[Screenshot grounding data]
++++++++++++++++++++

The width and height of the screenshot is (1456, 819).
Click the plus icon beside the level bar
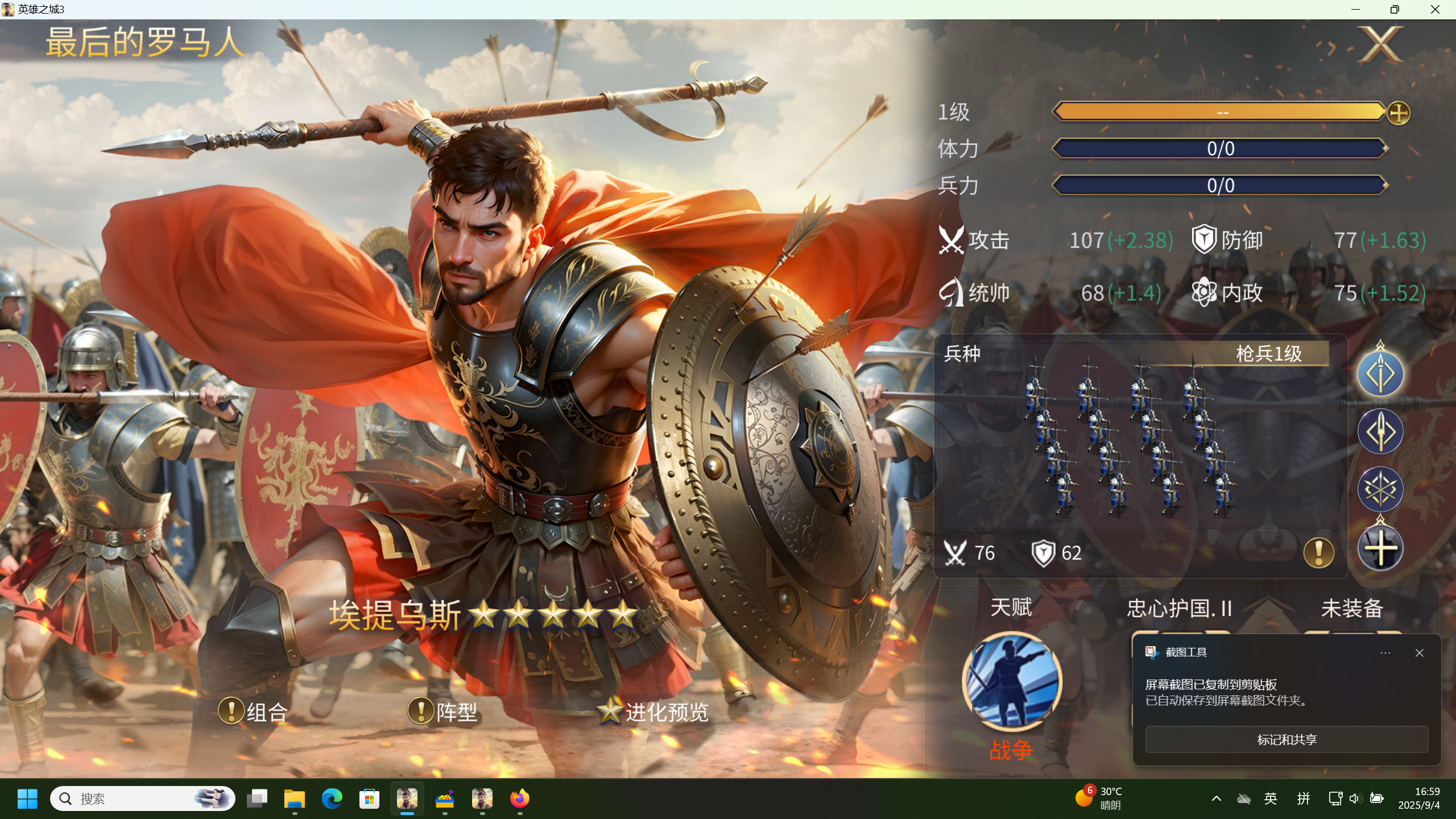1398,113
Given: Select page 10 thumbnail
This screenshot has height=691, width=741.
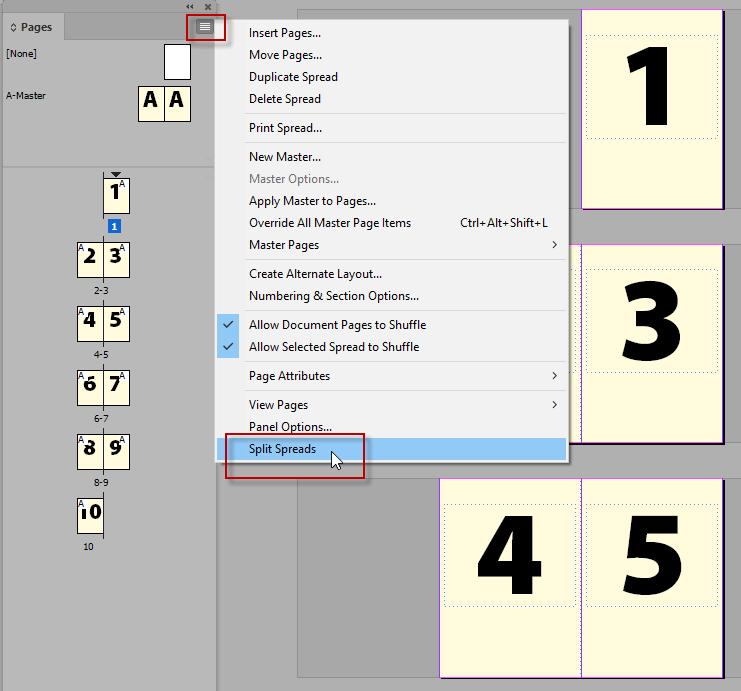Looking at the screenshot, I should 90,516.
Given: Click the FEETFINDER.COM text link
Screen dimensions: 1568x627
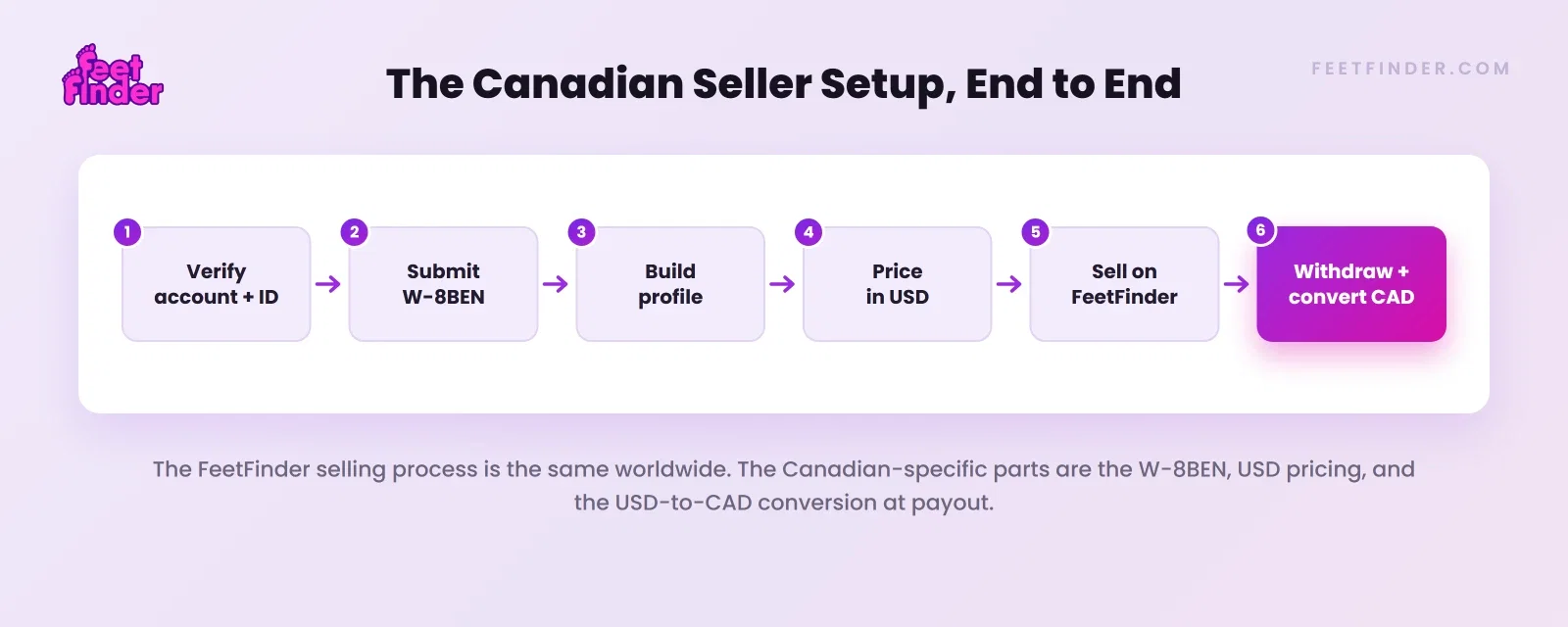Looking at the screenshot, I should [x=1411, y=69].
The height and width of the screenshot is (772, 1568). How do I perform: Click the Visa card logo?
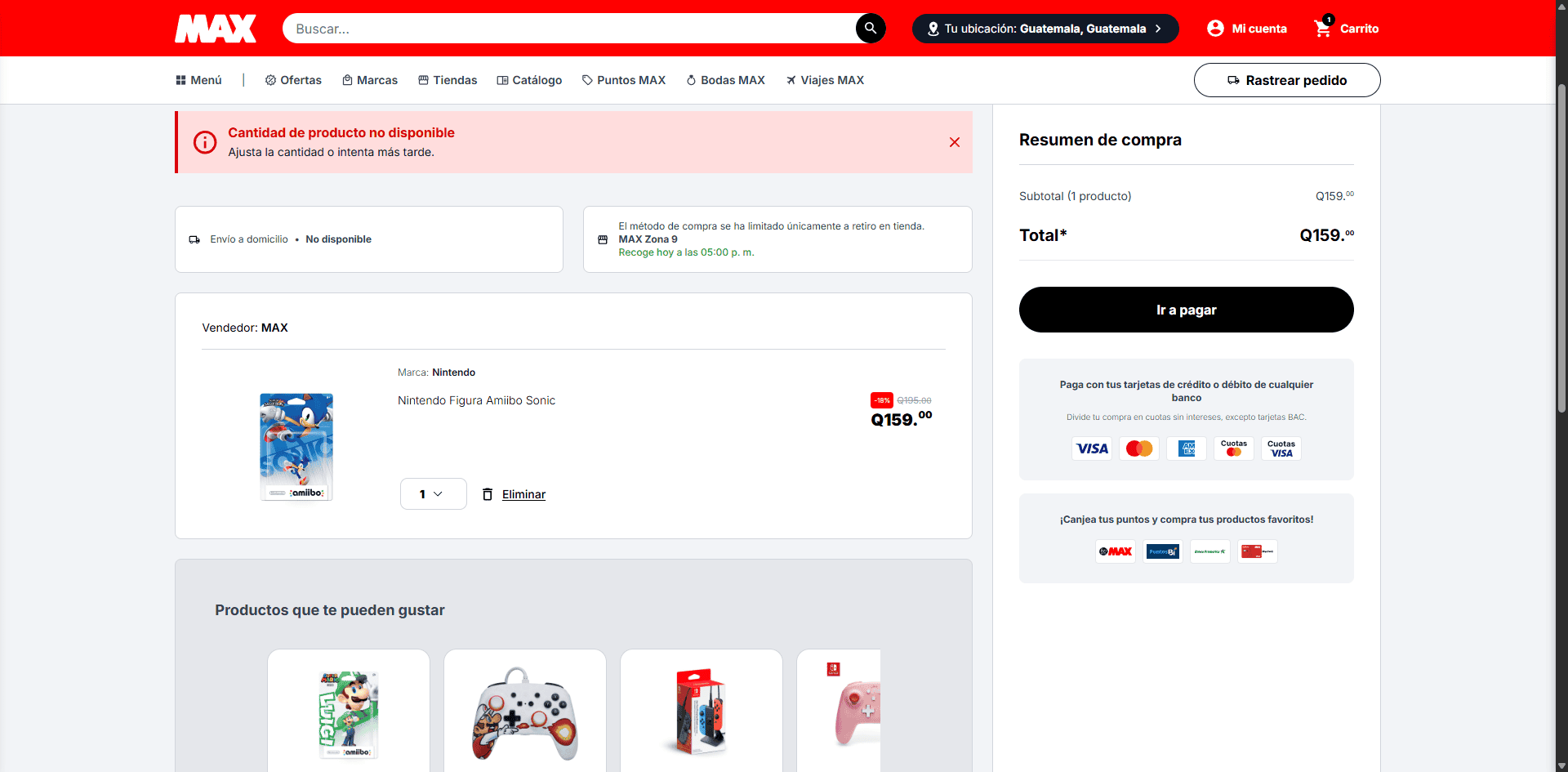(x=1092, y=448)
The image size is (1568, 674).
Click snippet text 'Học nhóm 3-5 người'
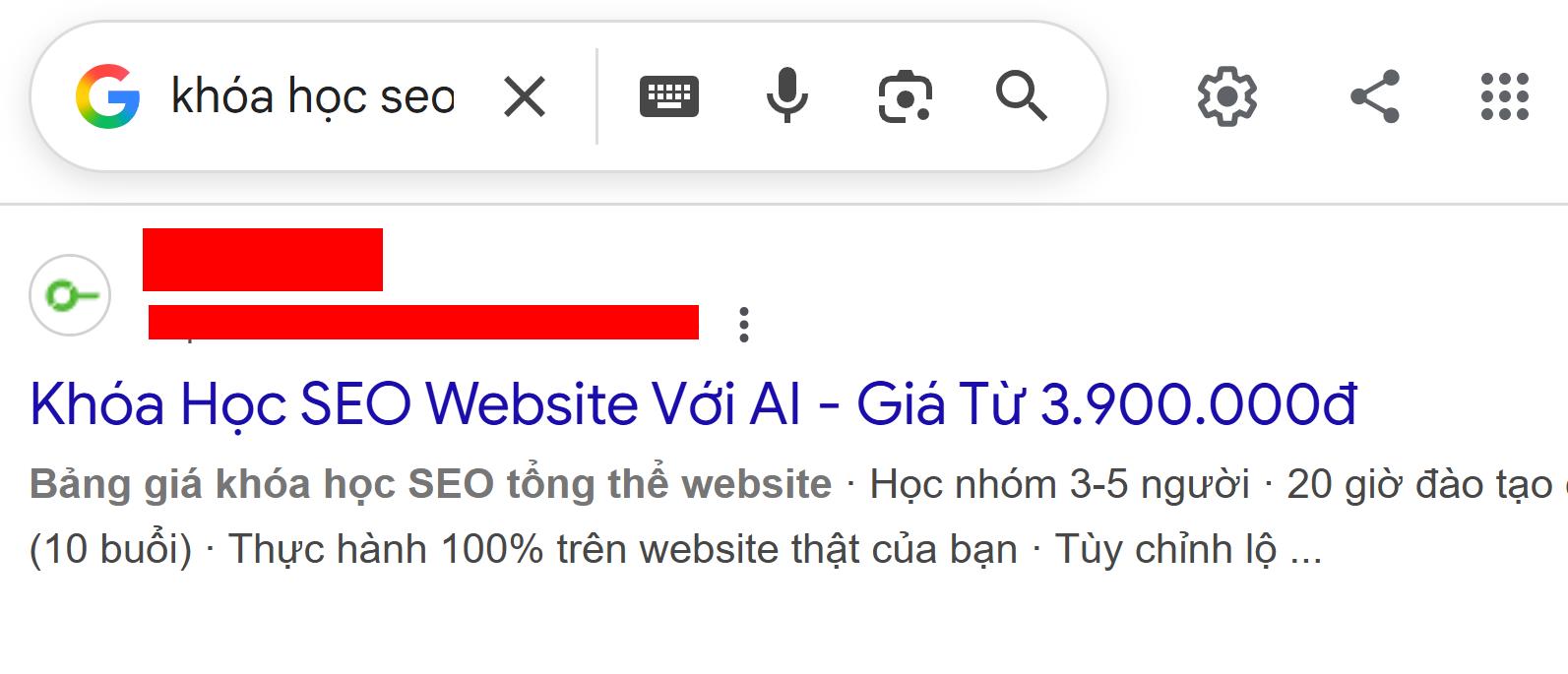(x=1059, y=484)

++++++++++++++++++++

> [THE PROBLEM] Nothing but the pictures may be dropped; output the records above exactly.

> [TASK SOLUTION]
The width and height of the screenshot is (1456, 819).
Click the plus icon beside the level bar
1398,113
Given: Select page 10 thumbnail
This screenshot has height=691, width=741.
Looking at the screenshot, I should 90,516.
Given: Click the FEETFINDER.COM text link
Screen dimensions: 1568x627
Looking at the screenshot, I should [x=1411, y=69].
The height and width of the screenshot is (772, 1568). How do I perform: Click the Visa card logo?
(x=1092, y=448)
The image size is (1568, 674).
Click snippet text 'Học nhóm 3-5 người'
(x=1059, y=484)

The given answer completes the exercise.